# uhh....



## Draconas (Oct 26, 2010)

yeah, you know when this site is fucked up when your BANNED for being boyfriends with a FA ban evador (i didnt help him ban evade) and lets see.... OH lets not forget that im harassed for being boyfriends with said evader.

"This user has been banned for enabling a ban-evasion account and harassing numerous other users.

Though Fur Affinity Administration does not approve of what this user did, harassment is nonetheless NOT tolerated. Any user harassing this account will face an automatic 48 hour suspension."

http://www.furaffinity.net/user/draconas

enabling a ban-evasion? the fuck is your problem?

oh my favorite one! "harassing numerous other users" excuse me dipshits, i was harassed, and fought back legally, the numerous journals about me? i reported, people trolling me? i blocked. people saying i left someone? i had a perfectly good reason to leave my ex.

simple case here? people cant keep their noses out of personal bullshit, then go BAWW and lie their asses off to get me banned, "oh noes, my target is fighting back! hurry lets lie our asses off" jesus fucking christ


----------



## Asswings (Oct 26, 2010)

Judging by this OP I'm gonna believe the mods.


----------



## CannonFodder (Oct 26, 2010)

Rofl fricking lol

A little ban happy there Fa?
Excuse me while I laugh myself to death.


----------



## Draconas (Oct 26, 2010)

Asswings said:


> Judging by this OP I'm gonna believe the mods.


 
wouldnt you be pissed if your banned for being in a relationship? its freaking retarded


----------



## SnowFox (Oct 26, 2010)

That is pretty outrageous, but you have to see it from the mod's point of view.

It's only you, I mean why not? if your finger is already over the ban button you might as well.

_REQUIRED ACTIONS_
• A. Do these statements agree with the forum thread? Answer yes or no for each, and quote the words that decide it. (i) The ban notice says that anyone harassing the banned account will get an automatic 48 hour suspension. (ii) Asswings says they will believe the original poster over the mods. (iii) SnowFox calls the ban pretty outrageous.
• B. Sum up the forum thread in two sentences.
• C. In the forum thread, what does Draconas say was done about the many journals written about Draconas?

_DATA LISTING_
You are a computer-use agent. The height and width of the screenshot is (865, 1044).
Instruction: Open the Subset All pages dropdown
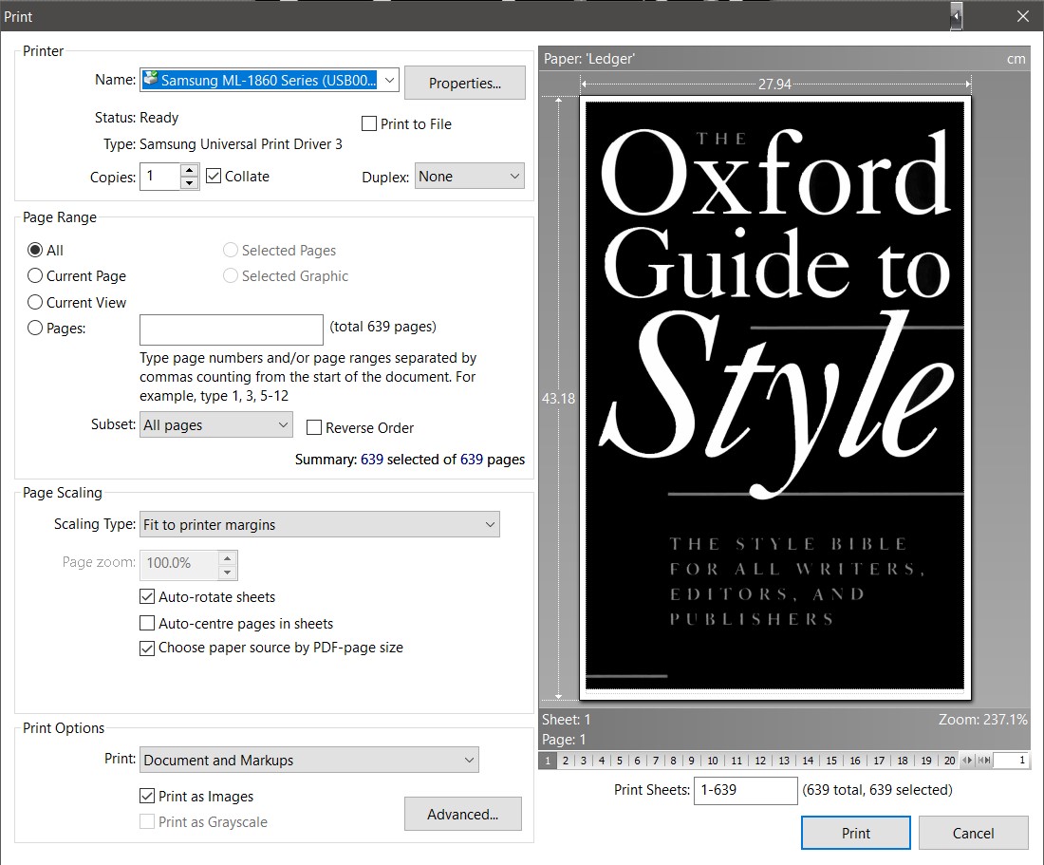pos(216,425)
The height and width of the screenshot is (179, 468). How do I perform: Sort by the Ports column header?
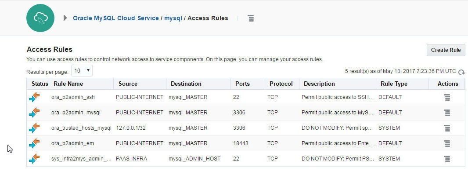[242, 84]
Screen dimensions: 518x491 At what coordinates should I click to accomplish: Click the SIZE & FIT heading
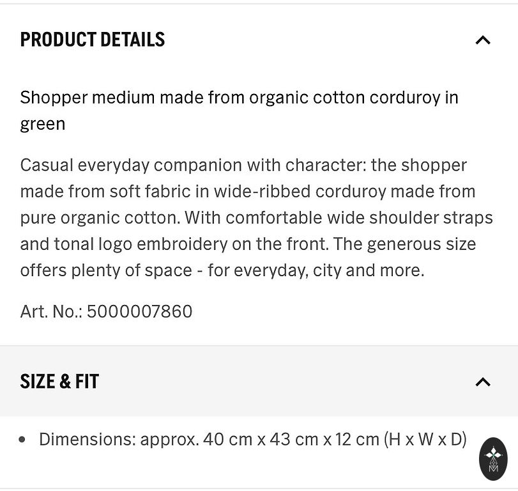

_OUTPUTS FOR THE TASKS_
• A.
(i) Yes: "Any user harassing this account will face an automatic 48 hour suspension."
(ii) No: "Judging by this OP I'm gonna believe the mods."
(iii) Yes: "That is pretty outrageous"

• B. Draconas posts a Fur Affinity ban notice that cites enabling a ban-evasion account and harassing other users, and argues that the ban came from being in a relationship with a ban evader and that Draconas was the one harassed. In reply, one poster says they will believe the mods, another laughs and asks if the site is ban happy, and a third calls the ban outrageous but says to see it from the mods' point of view.

• C. Draconas reported them.